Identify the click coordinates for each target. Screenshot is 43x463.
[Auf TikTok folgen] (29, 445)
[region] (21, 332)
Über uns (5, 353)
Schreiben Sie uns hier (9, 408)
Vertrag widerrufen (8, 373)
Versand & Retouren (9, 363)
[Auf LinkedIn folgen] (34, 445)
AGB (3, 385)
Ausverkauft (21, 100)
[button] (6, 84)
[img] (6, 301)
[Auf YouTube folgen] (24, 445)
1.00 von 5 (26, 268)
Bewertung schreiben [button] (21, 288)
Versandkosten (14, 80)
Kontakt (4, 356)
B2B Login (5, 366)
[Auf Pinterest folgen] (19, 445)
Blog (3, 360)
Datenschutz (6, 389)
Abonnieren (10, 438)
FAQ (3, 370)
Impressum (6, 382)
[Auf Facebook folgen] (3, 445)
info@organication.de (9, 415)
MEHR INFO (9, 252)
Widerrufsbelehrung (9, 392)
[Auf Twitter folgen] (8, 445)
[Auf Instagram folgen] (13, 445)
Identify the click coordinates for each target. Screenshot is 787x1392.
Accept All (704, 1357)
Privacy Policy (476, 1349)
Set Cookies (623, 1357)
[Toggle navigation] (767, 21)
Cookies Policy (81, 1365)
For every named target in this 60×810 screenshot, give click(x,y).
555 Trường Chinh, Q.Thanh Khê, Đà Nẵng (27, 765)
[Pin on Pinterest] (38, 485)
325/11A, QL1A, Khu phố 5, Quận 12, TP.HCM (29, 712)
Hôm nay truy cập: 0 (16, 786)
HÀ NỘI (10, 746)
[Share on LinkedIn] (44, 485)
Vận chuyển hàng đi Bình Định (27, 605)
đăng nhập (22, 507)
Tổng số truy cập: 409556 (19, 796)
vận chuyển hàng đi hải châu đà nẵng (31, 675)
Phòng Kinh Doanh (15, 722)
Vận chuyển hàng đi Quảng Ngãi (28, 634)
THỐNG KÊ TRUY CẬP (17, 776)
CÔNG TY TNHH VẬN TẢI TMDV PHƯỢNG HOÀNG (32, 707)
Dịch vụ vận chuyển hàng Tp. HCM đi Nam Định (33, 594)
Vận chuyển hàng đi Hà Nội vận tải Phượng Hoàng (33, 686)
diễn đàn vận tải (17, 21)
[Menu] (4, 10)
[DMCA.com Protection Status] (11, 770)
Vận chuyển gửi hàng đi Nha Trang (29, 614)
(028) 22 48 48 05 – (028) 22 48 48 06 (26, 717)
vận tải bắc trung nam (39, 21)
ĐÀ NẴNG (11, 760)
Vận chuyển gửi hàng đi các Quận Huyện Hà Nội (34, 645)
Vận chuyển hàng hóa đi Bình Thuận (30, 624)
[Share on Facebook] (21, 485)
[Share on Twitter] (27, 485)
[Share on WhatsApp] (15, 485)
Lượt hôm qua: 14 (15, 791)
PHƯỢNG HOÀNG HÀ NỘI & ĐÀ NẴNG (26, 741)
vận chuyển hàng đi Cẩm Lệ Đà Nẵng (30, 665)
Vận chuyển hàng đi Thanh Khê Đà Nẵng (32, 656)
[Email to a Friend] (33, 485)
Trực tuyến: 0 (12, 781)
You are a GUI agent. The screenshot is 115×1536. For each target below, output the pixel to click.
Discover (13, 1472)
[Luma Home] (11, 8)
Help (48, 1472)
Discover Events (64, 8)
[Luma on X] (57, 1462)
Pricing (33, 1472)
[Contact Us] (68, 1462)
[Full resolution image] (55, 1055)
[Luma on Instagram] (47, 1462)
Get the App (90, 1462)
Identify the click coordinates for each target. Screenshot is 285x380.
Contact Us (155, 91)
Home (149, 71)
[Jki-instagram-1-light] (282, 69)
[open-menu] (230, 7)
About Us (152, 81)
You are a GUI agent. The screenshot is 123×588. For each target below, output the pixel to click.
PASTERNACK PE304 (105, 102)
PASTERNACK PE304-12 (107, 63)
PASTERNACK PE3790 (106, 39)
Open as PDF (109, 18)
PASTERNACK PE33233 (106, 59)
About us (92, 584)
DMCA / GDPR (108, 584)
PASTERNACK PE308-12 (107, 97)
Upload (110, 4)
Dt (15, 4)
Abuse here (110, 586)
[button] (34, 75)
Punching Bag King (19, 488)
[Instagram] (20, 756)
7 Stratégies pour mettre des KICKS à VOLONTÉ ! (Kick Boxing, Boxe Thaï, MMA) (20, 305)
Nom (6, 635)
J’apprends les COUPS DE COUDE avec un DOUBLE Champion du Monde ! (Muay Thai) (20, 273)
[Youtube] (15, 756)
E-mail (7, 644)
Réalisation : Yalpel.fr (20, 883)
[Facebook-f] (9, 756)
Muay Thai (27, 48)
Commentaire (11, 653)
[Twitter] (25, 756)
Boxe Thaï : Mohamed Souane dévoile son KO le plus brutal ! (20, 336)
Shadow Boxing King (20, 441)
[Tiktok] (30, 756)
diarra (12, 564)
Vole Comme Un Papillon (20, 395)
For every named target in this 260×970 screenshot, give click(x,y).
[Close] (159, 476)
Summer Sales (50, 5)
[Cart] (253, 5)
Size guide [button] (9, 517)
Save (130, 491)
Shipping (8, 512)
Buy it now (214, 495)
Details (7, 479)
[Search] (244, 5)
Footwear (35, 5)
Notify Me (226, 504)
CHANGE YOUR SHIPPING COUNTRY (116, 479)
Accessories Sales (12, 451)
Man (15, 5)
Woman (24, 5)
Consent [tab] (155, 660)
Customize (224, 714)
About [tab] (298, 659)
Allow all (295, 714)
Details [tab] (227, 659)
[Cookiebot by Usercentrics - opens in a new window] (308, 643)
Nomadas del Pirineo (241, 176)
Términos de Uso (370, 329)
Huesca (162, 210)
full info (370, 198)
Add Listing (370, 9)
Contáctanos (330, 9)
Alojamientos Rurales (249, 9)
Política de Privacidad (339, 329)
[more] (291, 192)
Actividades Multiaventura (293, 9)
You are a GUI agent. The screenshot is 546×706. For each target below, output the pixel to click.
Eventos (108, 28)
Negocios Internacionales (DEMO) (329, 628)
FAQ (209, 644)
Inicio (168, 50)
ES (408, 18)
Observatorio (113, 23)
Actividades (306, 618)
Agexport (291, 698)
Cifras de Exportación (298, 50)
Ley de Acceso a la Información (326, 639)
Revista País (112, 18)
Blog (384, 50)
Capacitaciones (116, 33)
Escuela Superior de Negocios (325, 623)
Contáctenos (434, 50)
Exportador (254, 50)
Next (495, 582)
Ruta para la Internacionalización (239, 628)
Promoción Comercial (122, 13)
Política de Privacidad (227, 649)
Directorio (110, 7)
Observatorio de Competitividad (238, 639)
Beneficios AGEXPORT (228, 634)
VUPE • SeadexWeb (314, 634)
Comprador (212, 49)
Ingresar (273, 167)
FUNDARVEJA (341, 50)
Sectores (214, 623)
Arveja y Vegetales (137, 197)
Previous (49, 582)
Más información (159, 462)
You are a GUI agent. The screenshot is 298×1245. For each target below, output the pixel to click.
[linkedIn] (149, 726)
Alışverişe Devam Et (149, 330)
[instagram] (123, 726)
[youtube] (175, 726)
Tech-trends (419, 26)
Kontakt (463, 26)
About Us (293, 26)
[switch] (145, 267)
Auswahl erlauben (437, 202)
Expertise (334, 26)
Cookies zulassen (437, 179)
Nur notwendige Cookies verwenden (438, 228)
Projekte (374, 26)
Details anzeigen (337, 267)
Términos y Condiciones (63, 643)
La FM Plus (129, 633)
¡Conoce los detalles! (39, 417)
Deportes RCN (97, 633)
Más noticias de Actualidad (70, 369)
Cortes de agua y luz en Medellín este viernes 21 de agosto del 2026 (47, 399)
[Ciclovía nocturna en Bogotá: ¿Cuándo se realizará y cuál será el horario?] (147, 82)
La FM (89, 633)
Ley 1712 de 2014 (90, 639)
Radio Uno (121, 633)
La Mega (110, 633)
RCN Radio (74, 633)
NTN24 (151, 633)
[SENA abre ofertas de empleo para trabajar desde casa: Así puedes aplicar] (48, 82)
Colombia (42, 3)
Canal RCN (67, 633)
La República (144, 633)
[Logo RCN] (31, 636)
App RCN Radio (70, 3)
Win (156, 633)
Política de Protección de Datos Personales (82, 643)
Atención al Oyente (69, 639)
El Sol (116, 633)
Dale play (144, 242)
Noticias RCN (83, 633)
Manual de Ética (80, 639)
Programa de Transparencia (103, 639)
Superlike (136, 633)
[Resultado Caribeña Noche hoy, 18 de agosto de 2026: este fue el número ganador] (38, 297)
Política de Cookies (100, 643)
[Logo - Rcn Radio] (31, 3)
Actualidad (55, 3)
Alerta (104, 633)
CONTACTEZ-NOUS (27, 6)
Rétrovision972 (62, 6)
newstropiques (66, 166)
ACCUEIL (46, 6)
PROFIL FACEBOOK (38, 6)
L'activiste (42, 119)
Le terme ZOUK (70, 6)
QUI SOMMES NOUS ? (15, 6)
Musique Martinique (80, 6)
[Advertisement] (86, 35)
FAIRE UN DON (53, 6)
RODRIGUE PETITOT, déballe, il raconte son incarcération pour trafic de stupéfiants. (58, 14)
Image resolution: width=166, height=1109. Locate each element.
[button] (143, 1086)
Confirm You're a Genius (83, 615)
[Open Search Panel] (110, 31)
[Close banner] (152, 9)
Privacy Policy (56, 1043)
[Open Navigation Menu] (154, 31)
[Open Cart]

=-=-=

**What you should do:** Identify each line in the listing above that contains the string "Thaï", and copy those lines in full.

**Task solution:**
7 Stratégies pour mettre des KICKS à VOLONTÉ ! (Kick Boxing, Boxe Thaï, MMA) (20, 305)
Boxe Thaï : Mohamed Souane dévoile son KO le plus brutal ! (20, 336)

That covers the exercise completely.